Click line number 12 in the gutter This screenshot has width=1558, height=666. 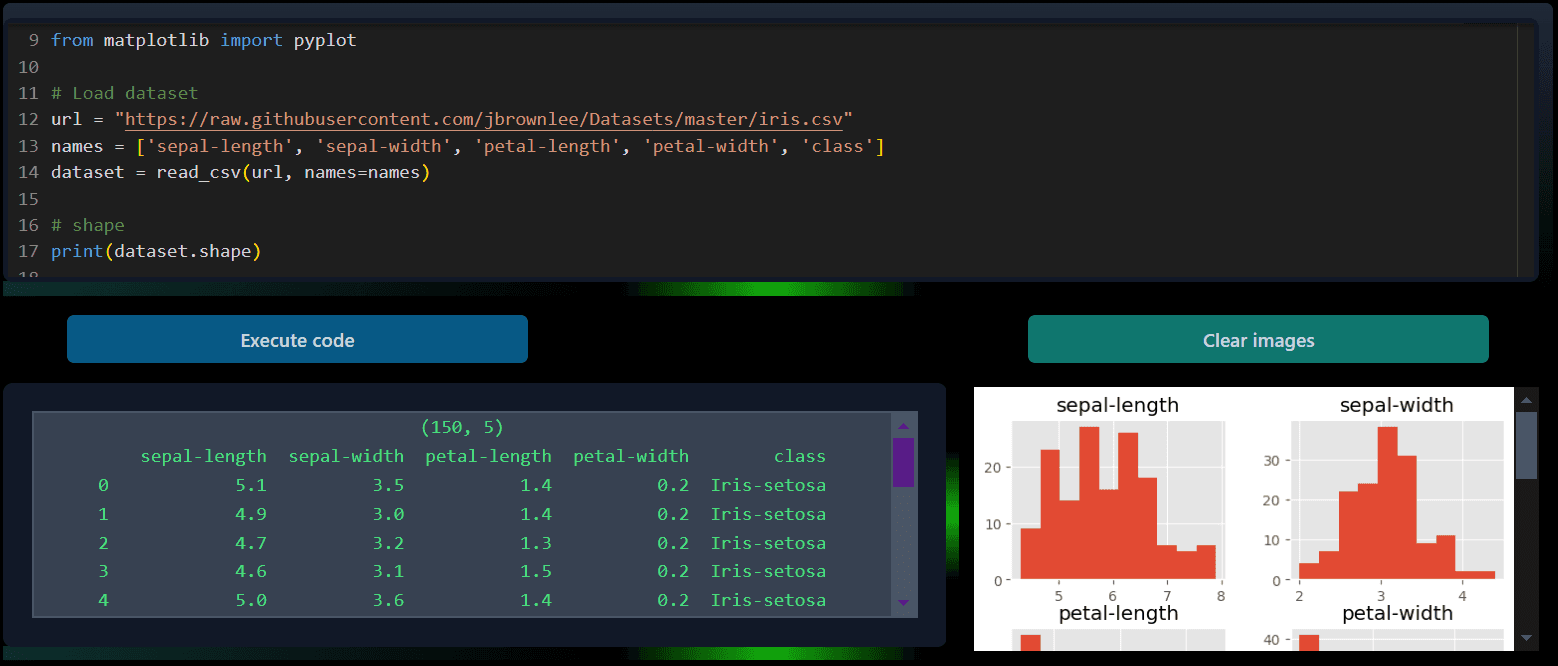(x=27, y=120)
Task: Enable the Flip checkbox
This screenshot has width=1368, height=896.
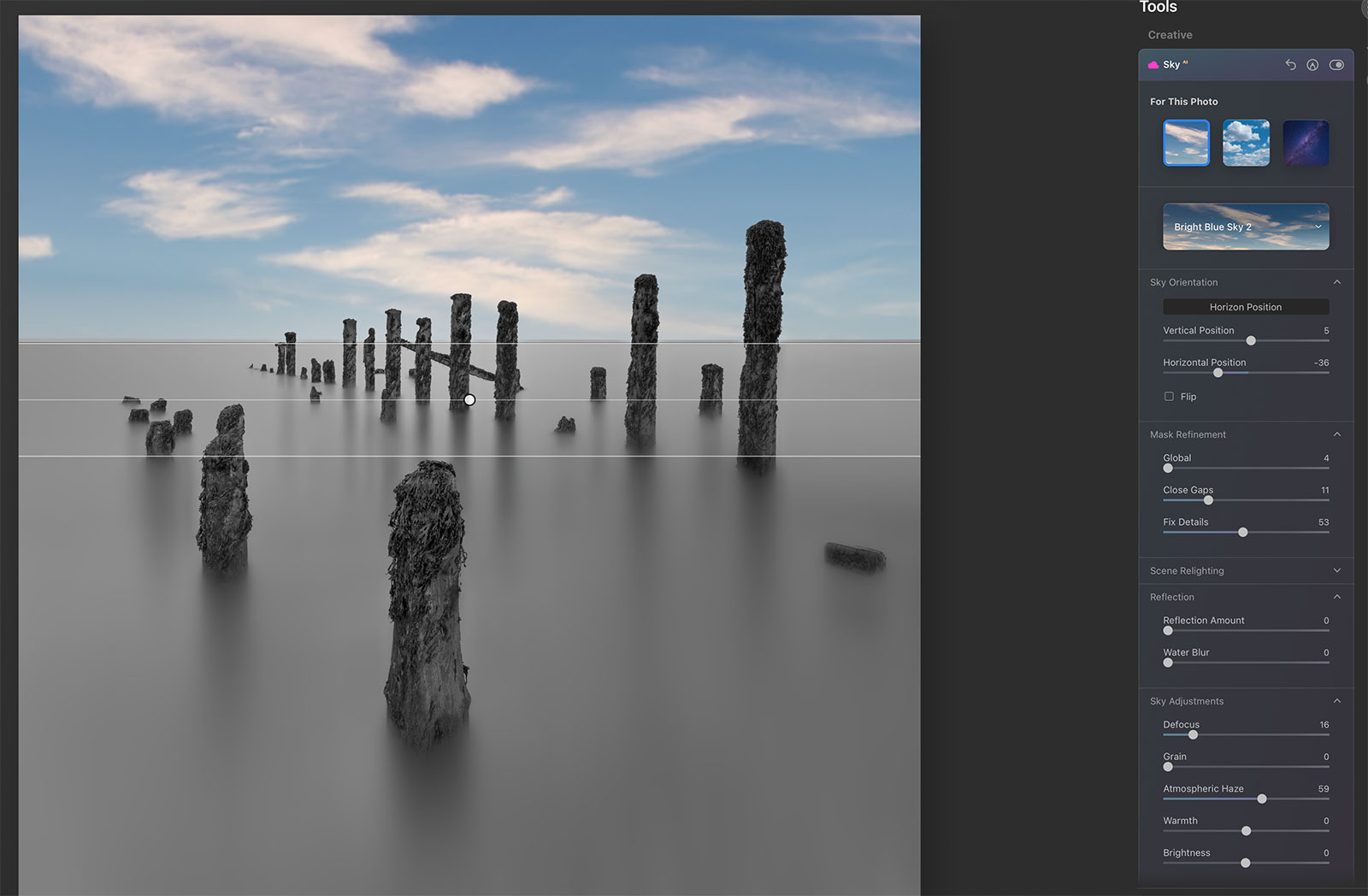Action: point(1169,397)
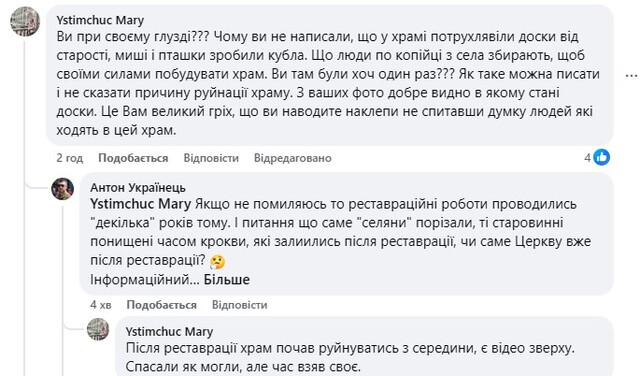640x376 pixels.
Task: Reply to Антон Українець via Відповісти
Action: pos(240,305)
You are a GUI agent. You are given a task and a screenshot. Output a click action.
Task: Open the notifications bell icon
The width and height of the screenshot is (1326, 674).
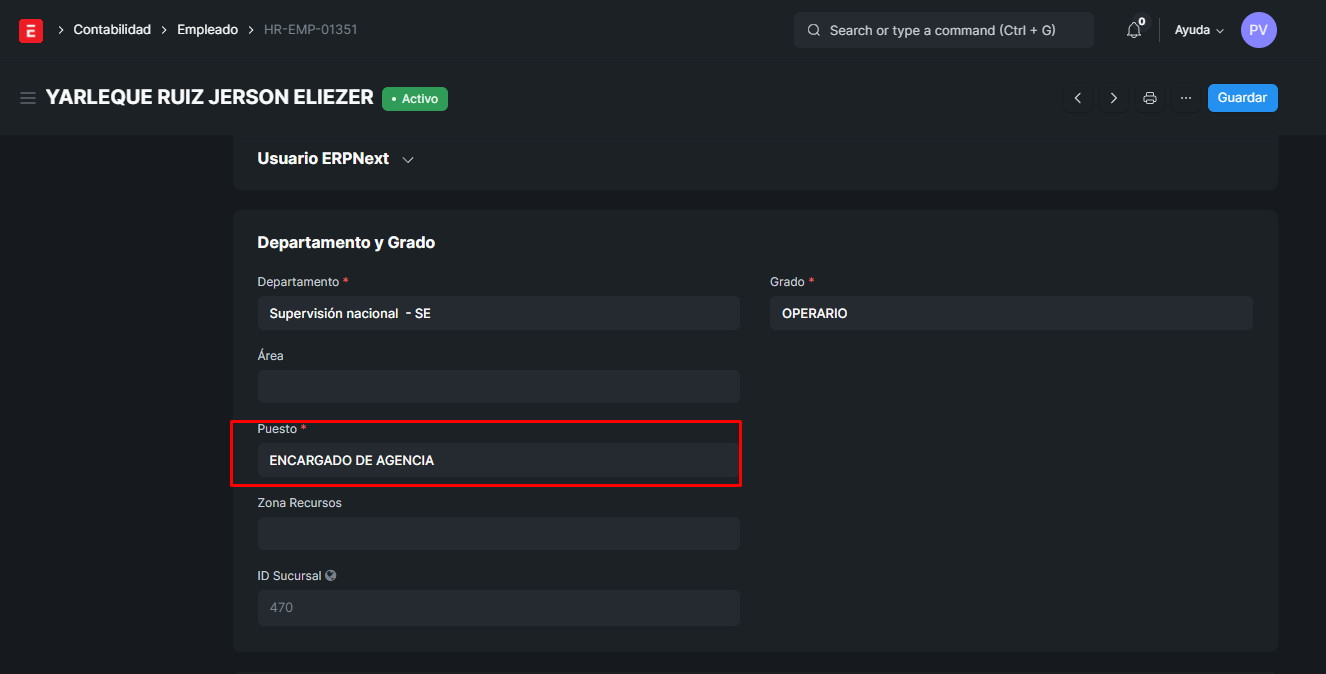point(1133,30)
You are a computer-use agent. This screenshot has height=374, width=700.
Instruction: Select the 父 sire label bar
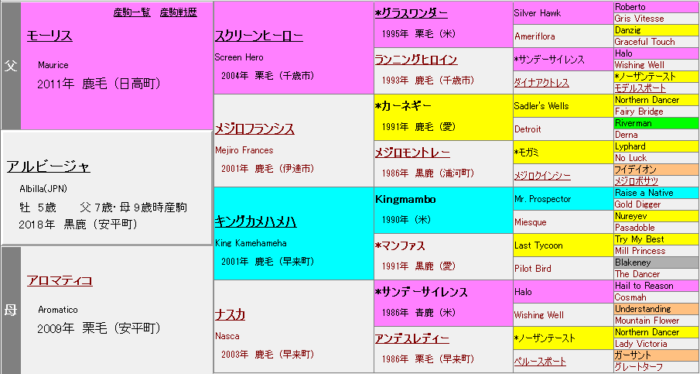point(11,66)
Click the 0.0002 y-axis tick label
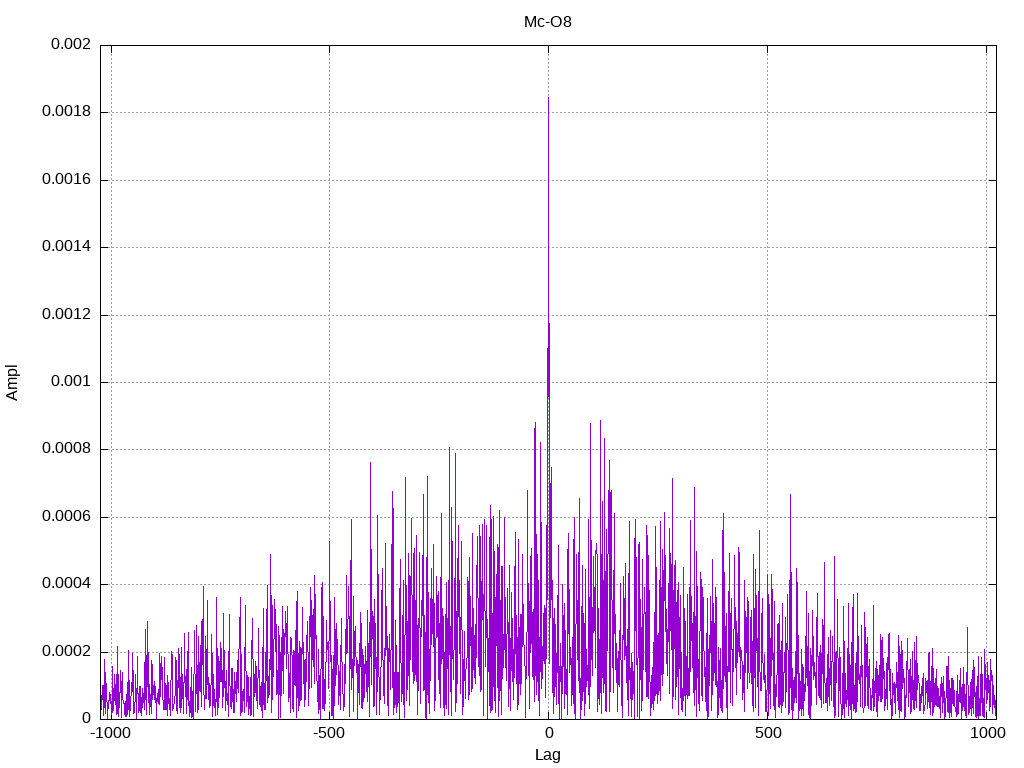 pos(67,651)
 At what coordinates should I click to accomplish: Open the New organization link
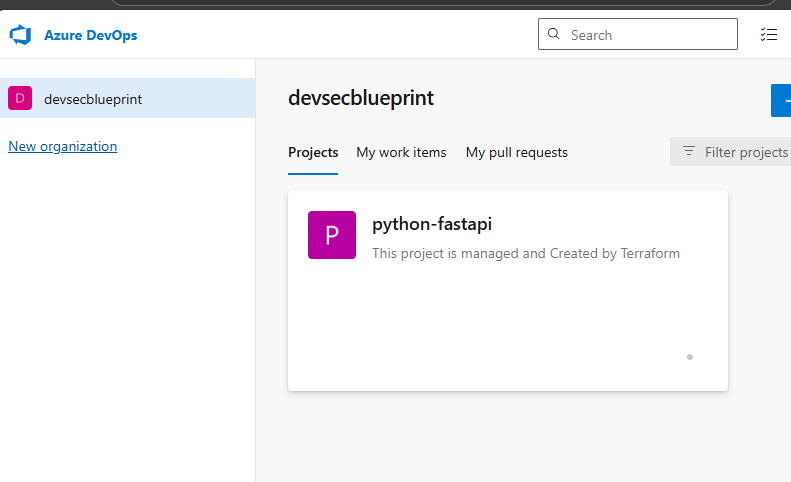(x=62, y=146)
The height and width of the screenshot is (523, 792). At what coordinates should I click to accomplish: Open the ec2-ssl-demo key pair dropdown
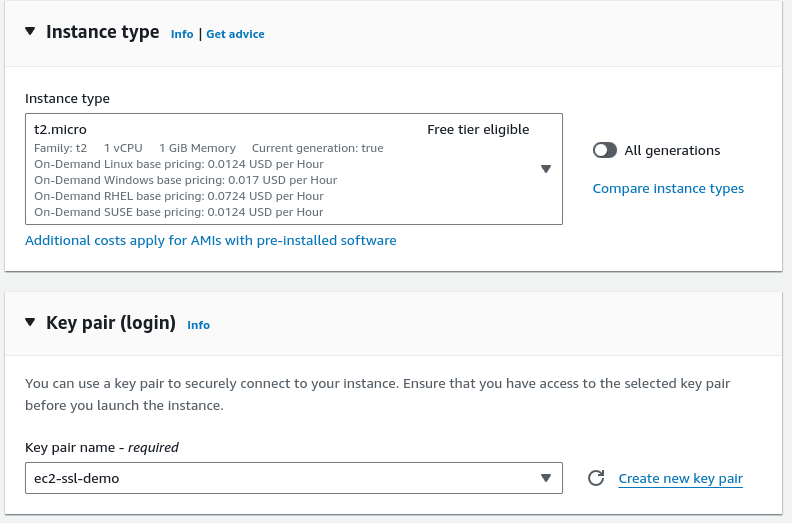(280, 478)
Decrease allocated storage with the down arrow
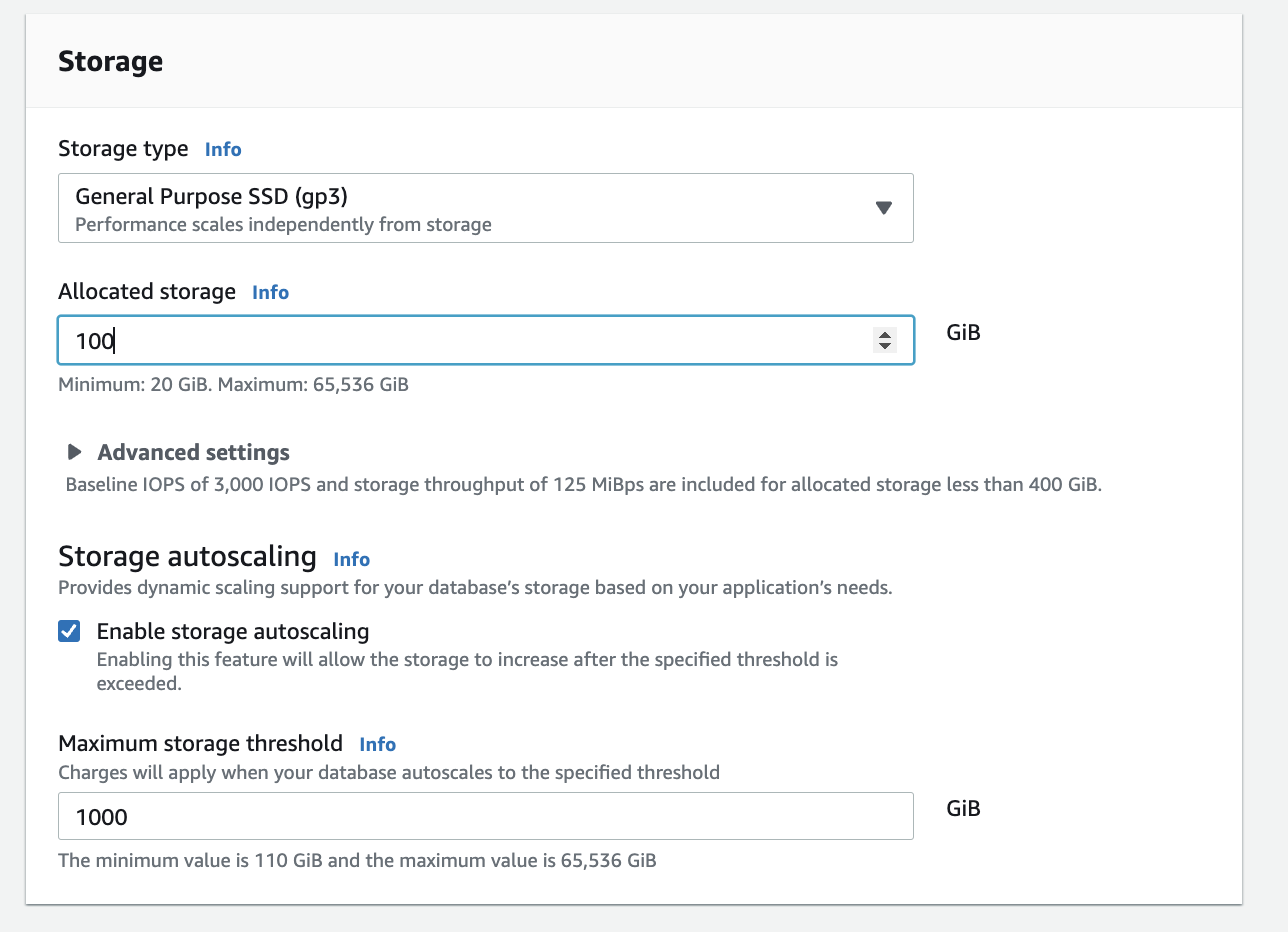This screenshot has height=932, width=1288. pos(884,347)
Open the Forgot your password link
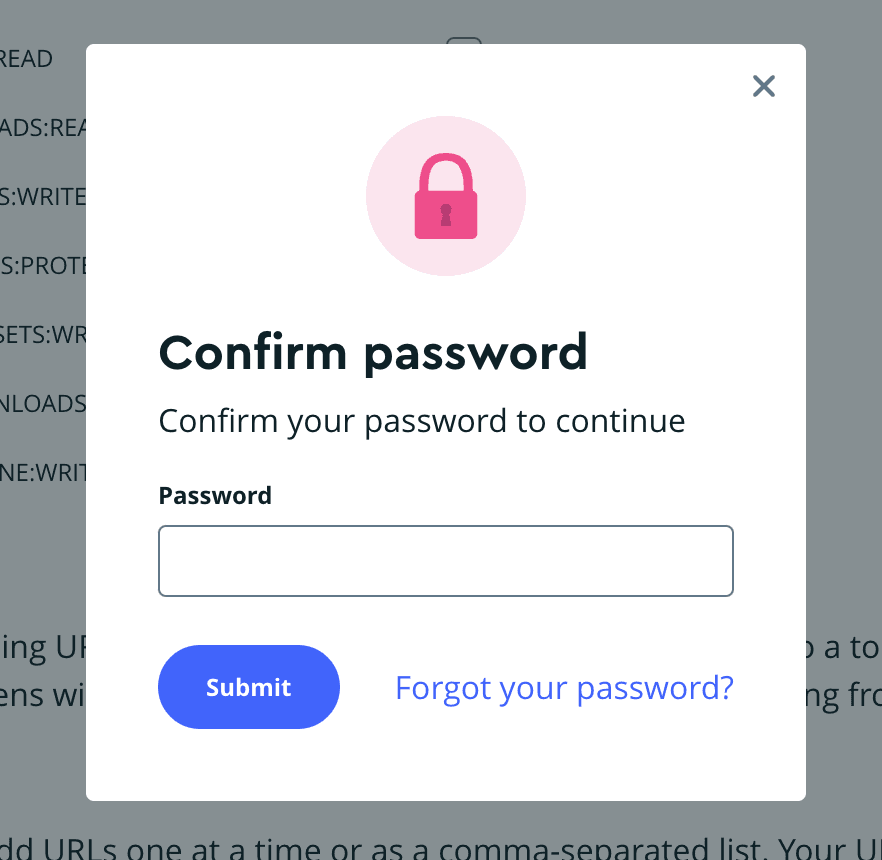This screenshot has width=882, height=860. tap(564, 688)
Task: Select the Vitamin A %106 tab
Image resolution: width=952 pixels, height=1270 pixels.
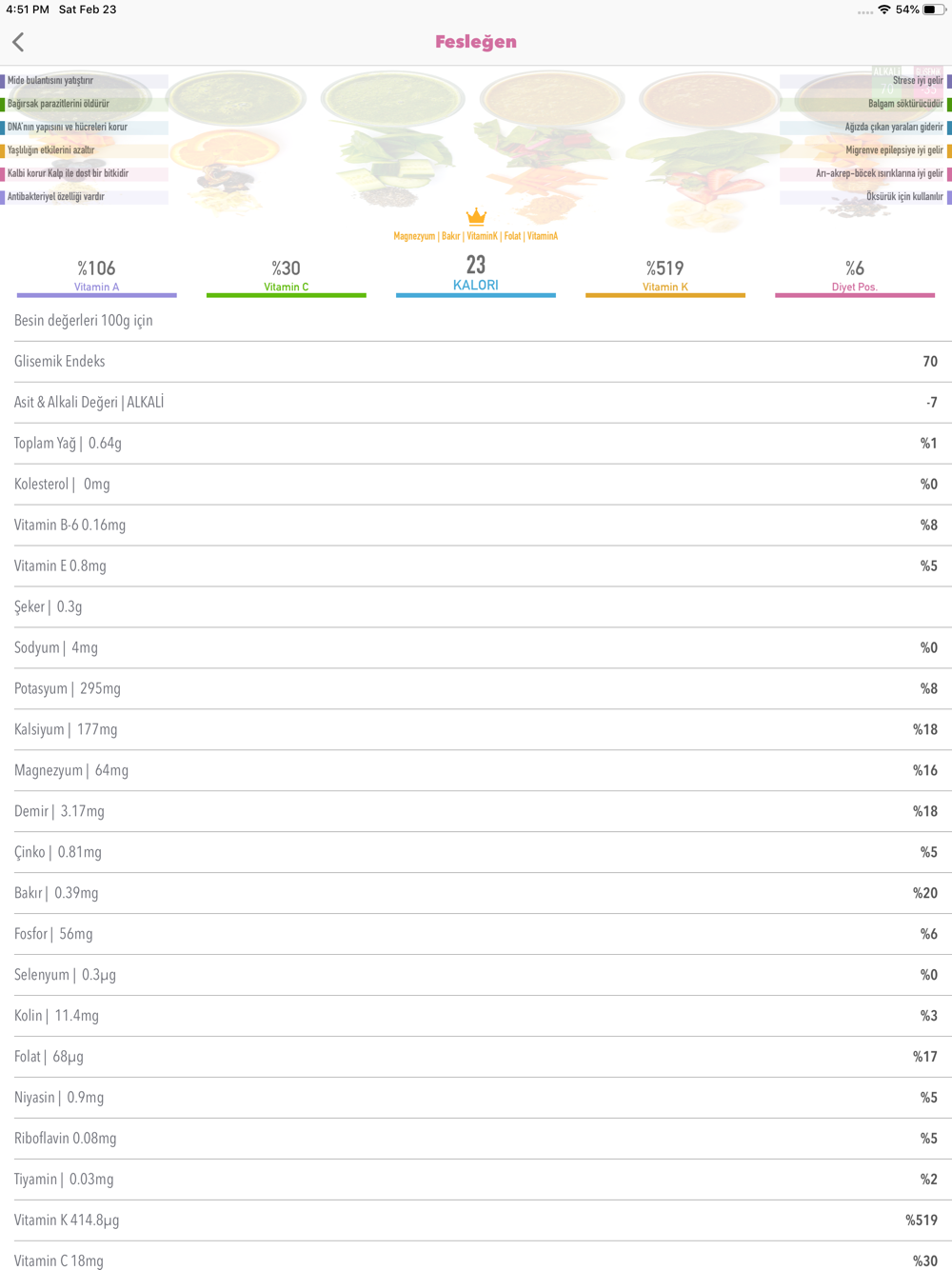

· · · · · · ·

→ What you are asked to do
Copy each line from the data that features the string "agent".

→ Solved exercise
You are a GUI agent. You are given a task and a screenshot. Output a click action.
You are a computer-use agent. This screenshot has height=374, width=700.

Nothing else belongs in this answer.